Inhaled Nitric Oxide
Inhaled nitric oxide is a bronchial and vascular smooth muscle dilator that also decreases platelet adherence and aggregation.173,196 It has been shown to improve oxygenation by improving ventilation/perfusion relationships in the lung.185,196,197 A reduction in PA pressure and pulmonary vascular resistance also occurs. These beneficial pulmonary effects are associated with minimal systemic effect from the inhaled nitric oxide because it is rapidly inactivated when the nitric oxide enters the circulation and is taken up by red blood cells.
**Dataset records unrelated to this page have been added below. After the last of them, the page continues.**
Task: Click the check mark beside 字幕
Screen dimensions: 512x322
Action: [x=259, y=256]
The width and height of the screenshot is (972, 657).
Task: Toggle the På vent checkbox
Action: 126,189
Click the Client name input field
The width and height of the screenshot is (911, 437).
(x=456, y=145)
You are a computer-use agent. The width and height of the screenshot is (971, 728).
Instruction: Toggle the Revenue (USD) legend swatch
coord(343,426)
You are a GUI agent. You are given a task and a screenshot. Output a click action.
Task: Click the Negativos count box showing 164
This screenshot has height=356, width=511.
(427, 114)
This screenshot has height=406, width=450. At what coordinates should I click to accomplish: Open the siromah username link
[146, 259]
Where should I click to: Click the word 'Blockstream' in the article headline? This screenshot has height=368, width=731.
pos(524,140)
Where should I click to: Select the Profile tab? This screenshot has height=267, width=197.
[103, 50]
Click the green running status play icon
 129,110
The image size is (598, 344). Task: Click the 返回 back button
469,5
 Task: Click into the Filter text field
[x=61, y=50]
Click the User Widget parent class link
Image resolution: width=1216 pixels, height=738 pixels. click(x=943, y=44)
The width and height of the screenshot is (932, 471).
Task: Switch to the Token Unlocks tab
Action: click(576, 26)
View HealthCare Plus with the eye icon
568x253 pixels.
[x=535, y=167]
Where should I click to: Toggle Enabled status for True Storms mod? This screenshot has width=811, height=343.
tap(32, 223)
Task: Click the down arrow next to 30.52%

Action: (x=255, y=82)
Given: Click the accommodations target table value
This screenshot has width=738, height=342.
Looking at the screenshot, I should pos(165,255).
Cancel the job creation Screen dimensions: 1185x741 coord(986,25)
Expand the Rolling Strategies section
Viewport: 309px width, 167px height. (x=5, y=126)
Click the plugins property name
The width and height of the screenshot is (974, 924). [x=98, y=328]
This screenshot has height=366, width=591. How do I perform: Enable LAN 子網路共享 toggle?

Multiple prospective, randomized, placebo-controlled clinical trials failed to demonstrate an improvement in survival despite the early improvement in oxygenation associated with the administration of inhaled nitric oxide.191,193,194
Surfactant Replacement Therapy
Surfactant abnormalities are present in patients with ARDS related to decreased production, inactivation by alveolar proteins and proteolytic enzymes, and dilution by the alveolar fluid.178 Theoretically, surfactant replacement should produce a survival benefit, just as it does in the infant respiratory distress syndrome.177,178 Anzueto and colleagues176 reported no difference in hemodynamic function, oxygenation, length of stay, duration of mechanical ventilation, and survival in 725 sepsis-induced ARDS patients who were prospectively randomized into a placebo-controlled trial of Exosurf (artificial surfactant) versus placebo. The researchers believe that the lack of associated surfactant proteins might account for the lack of efficacy. Trials are continuing to evaluate recombinant forms of surfactant replacement that include surfactant proteins.177 A meta-analysis from a group of small trials evaluating recombinant surfactant protein C replacement in patients with ARDS noted an improvement in oxygenation but no survival benefit.177 To date there has not been a survival benefit associated with the use of surfactant replacement therapy in adults with ARDS.77,78,173
Enhanced Edema Clearance
Accumulated fluid in the alveolus could potentially worsen the gas exchange, as well as produce adverse pulmonary mechanics with increased work of breathing. Recent strategies designed to improve edema clearance either using aquaporins or increasing the activity of the Na/K pump could potentially provide a benefit to patients with ARDS. The BALTI trial evaluated the use of intravenous β-agonist (salbutamol) in patients with ARDS and demonstrated a significant decrease in extravascular lung water at day 7.186 The salbutamol-treated group also had lower end-inspiratory plateau pressures, and there was a trend toward a lower Murray Lung Injury Score. This group also had more supraventricular arrhythmias. A subsequent trial by the same investigators (BALTI-2) demonstrated increased 28-day mortality rate (risk ratio 1.47) with the use of intravenous salbutamol (albuterol).187 The NHLBI ARDS Network investigators evaluated the use of nebulized salbutamol (albuterol 5 mg every 4 hours) and reported no change in ventilator-free days nor in in-hospital mortality rate.188 The amount of edema in the lung can also be increased when there is a low oncotic pressure. To evaluate the potential benefit of infusing albumin and furosemide as opposed to furosemide alone to patients with ARDS, Martin and colleagues190 conducted a randomized controlled trial in 40 hypoproteinemic patients with ALI. The albumin-infused group had an improvement in oxygenation, total protein, net fluid loss, increased number of shock-free days, and less hypotension. Although this is a small study, it does suggest a potential benefit of this maneuver in hypoproteinemic ARDS patients. Further investigation is necessary to determine the benefit of edema clearance strategies in the management of ARDS patients.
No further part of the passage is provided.